A whistleblower lawsuit alleges that UnitedHealth Group’s data analytics division helped the Minnetonka-based insurer and other health plans defraud the federal Medicare program by “upcoding” risk adjustment scores to boost payment rates.
A federal judge in California this week unsealed the lawsuit after the U.S. Department of Justice said it would join the case.
Matthew Stearns, a spokesman for United, said in a statement: “We reject these more than five-year-old claims and will contest them vigorously.”
When the initial lawsuit was filed in 2011, it named about a dozen health care companies. The government said it would move forward against claims against just two defendants — United and a Texas company called WellMed, which United acquired about five years ago.
The whistleblower case focuses on claims submitted by “Medicare Advantage” health plans that are operated by private insurance companies to manage care for people covered by the government program for people age 65 and older.

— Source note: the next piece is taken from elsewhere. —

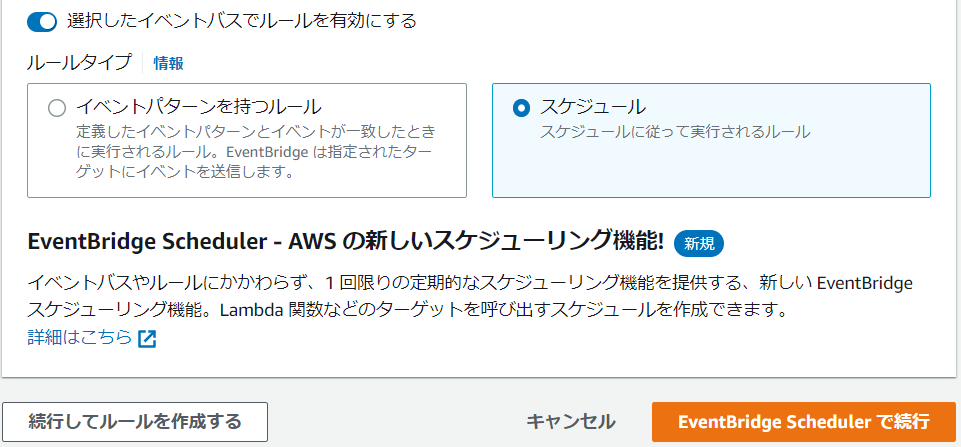961x447 pixels.
Task: Select the イベントパターンを持つルール radio button
Action: 56,109
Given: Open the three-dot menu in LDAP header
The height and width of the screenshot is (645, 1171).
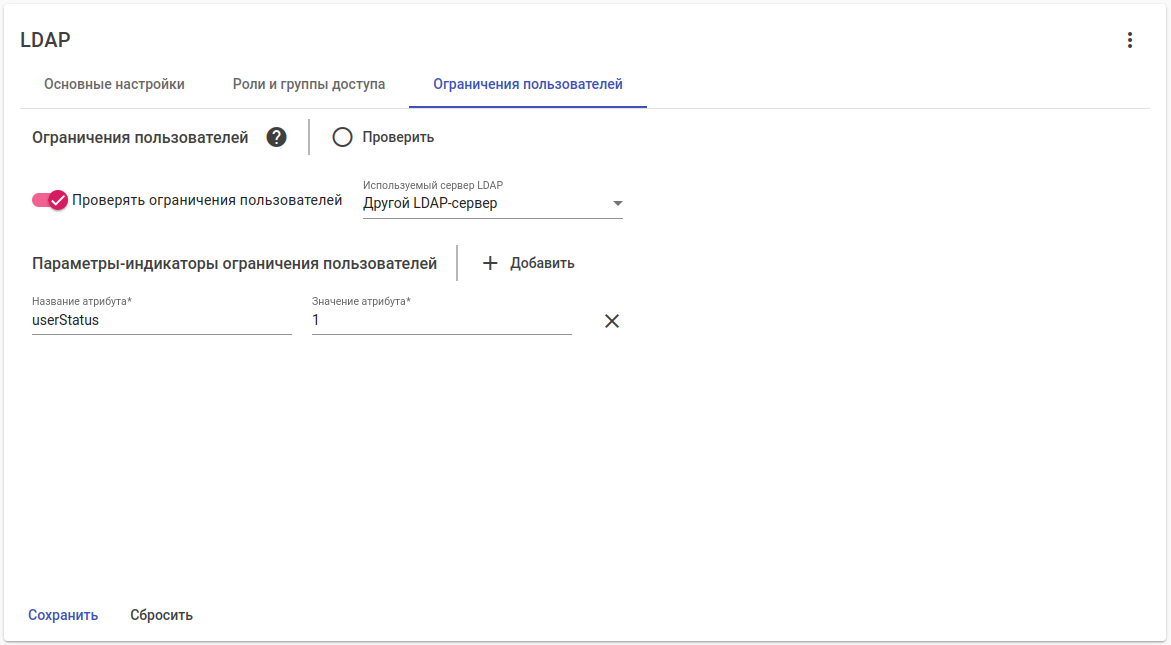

Through a subsidiary formerly known as Ingenix, and now called OptumInsight, United “engaged in systematic fraud by assisting and causing [Medicare Advantage] organizations … to submit fraudulent risk adjustment claims,” the lawsuit states. “Through this fraudulent scheme, defendants have defrauded the United States of hundreds of millions — and likely billions — of dollars.”

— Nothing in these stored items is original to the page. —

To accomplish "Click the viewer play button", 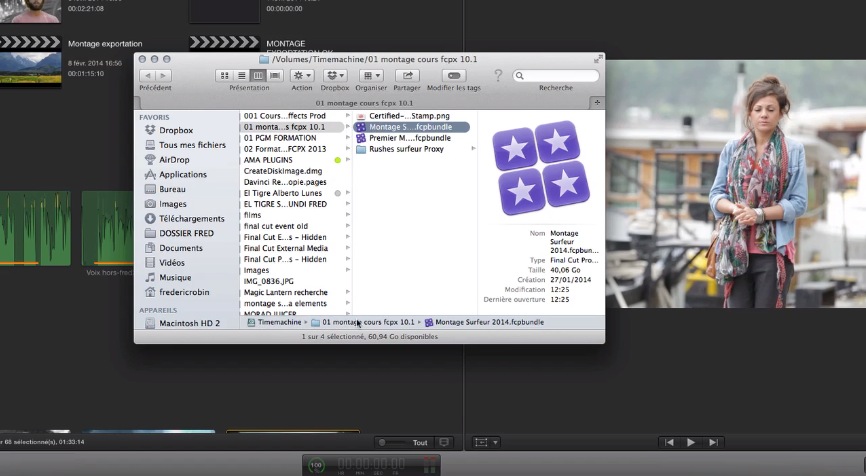I will (x=692, y=442).
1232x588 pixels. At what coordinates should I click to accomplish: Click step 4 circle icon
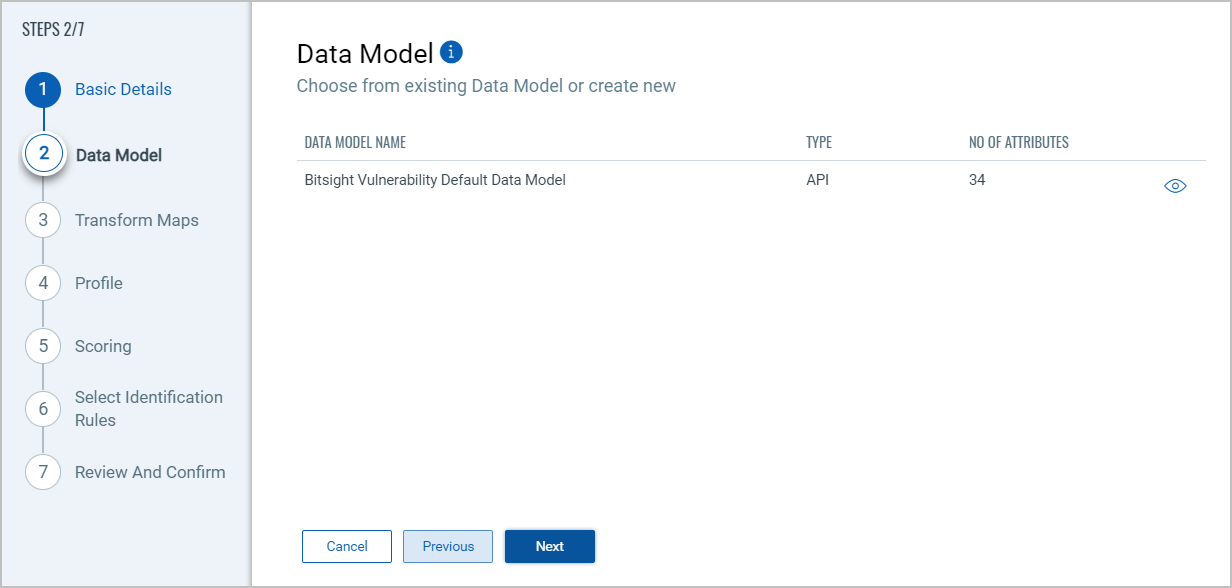(43, 283)
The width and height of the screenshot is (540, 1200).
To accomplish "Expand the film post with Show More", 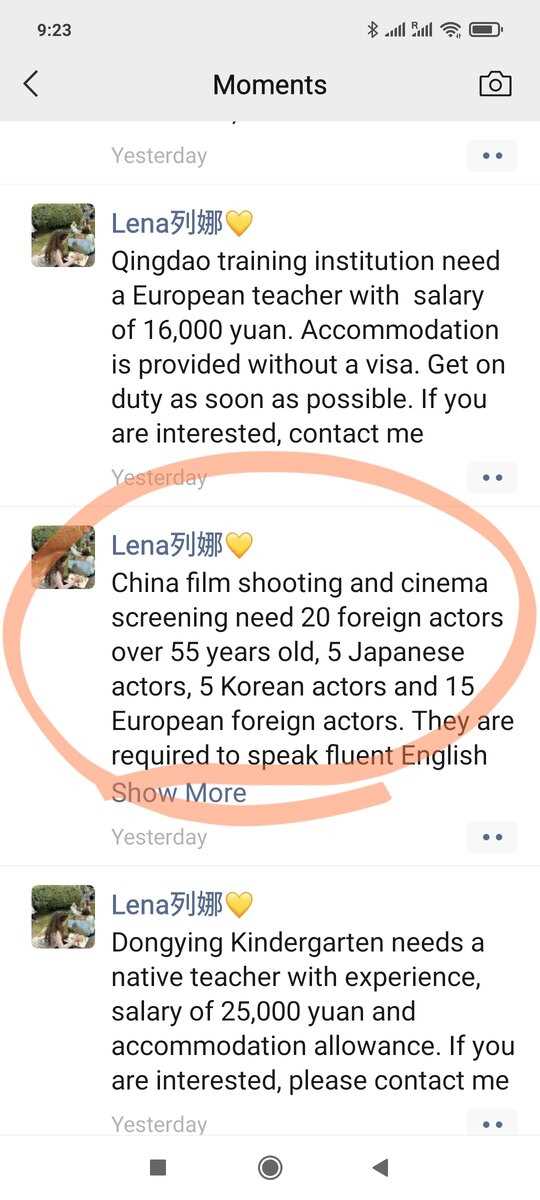I will pyautogui.click(x=179, y=793).
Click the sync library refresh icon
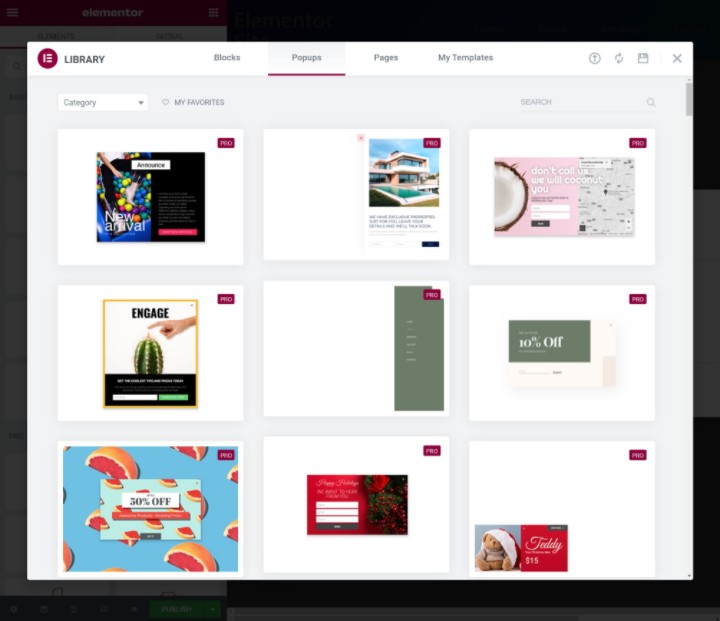 tap(619, 59)
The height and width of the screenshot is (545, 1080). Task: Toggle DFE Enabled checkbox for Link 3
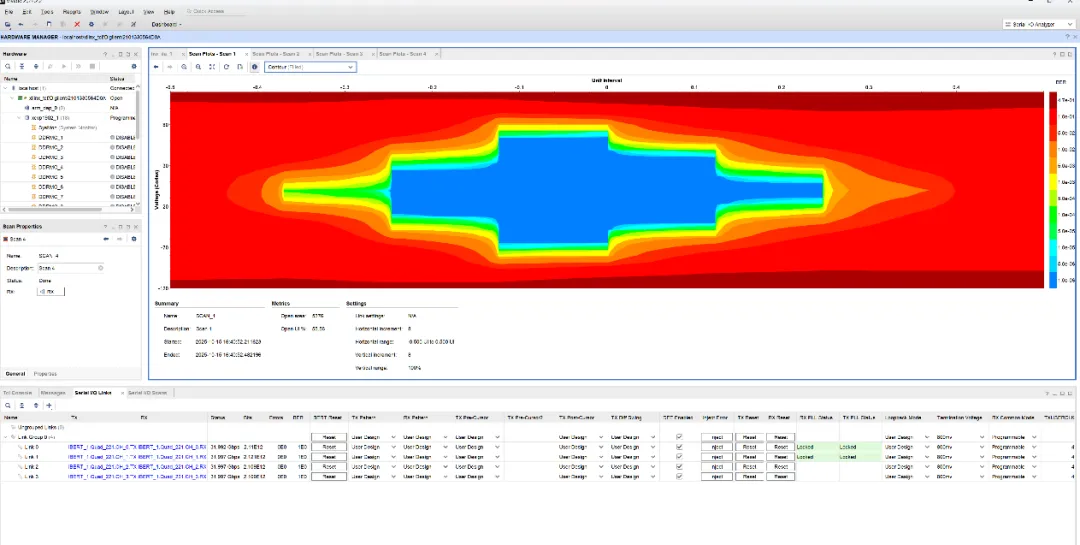coord(680,477)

The lawsuit claims that insurers boosted risk scores by submitting claims for diagnoses that health plan members didn’t have, or for which members weren’t treated in the relevant year. Insurers also claimed that members were treated for more serious conditions than they actually had, according to the lawsuit.
In addition, insurers refused to correct claims submitted to the government, the lawsuit says, and reimburse Medicare.

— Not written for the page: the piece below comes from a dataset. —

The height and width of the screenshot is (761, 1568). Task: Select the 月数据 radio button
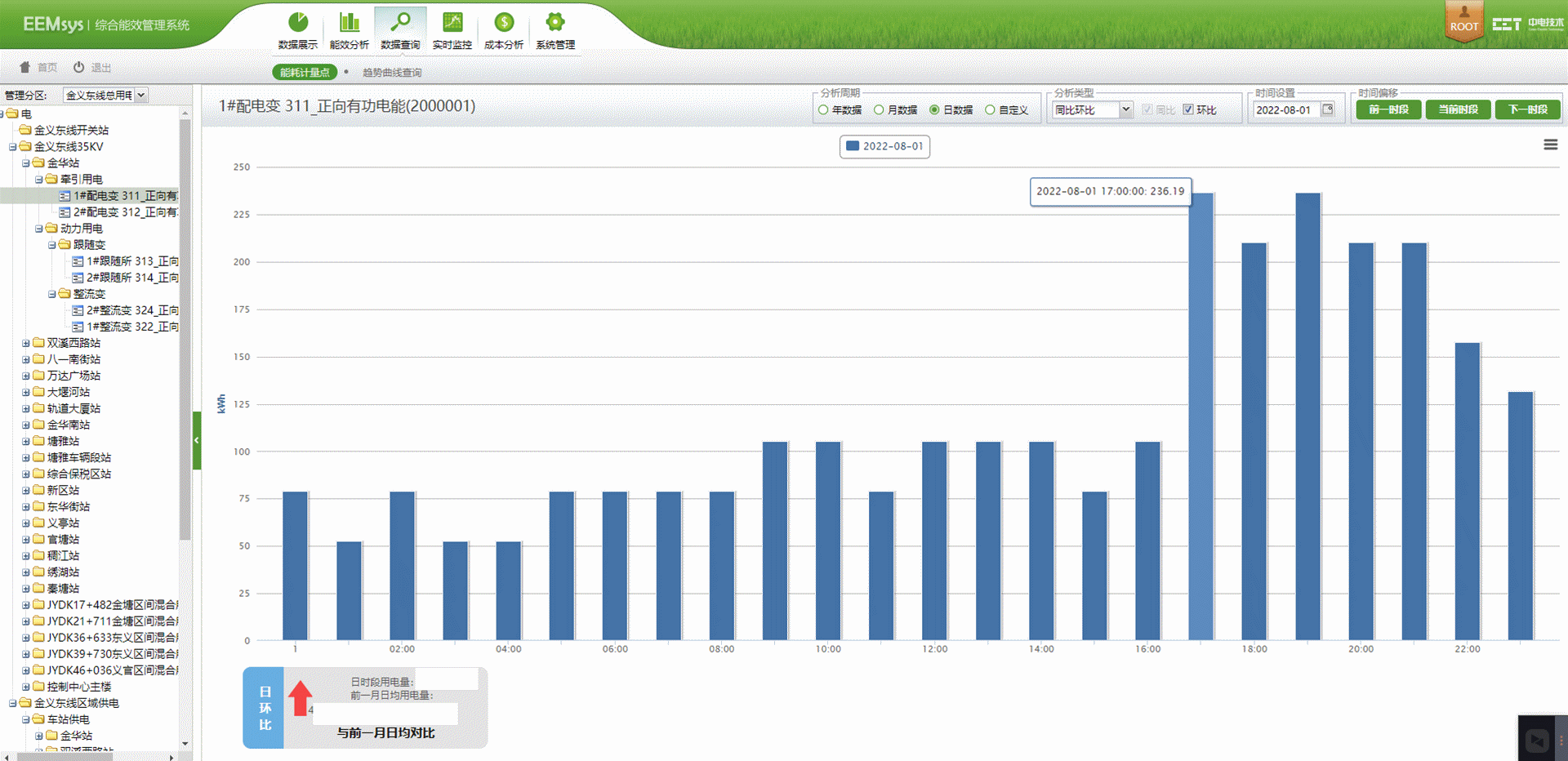pyautogui.click(x=879, y=110)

Other health plans hired Ingenix for help with assessing risk scores, the lawsuit claims. In addition, UnitedHealthcare’s Medicare Advantage plans used the service, according to the complaint. It say United’s Medicare Advantage plans cover about 2.2 million people.
Stearns, the UnitedHealth Group spokesman, said his company is “honored to serve millions of seniors through Medicare Advantage, proud of the access to quality health care we provided, and confident we complied with the program rules.”
In whistleblower cases that allege false claims, lawsuits are filed by “relators” on behalf of the federal government. In the United case, the relator is Benjamin Poehling, a director of finance who started working for the company in Minnesota in 2004, according to the lawsuit.
False claim cases are filed to recover funds for the government, with relators receive a portion of any recoveries.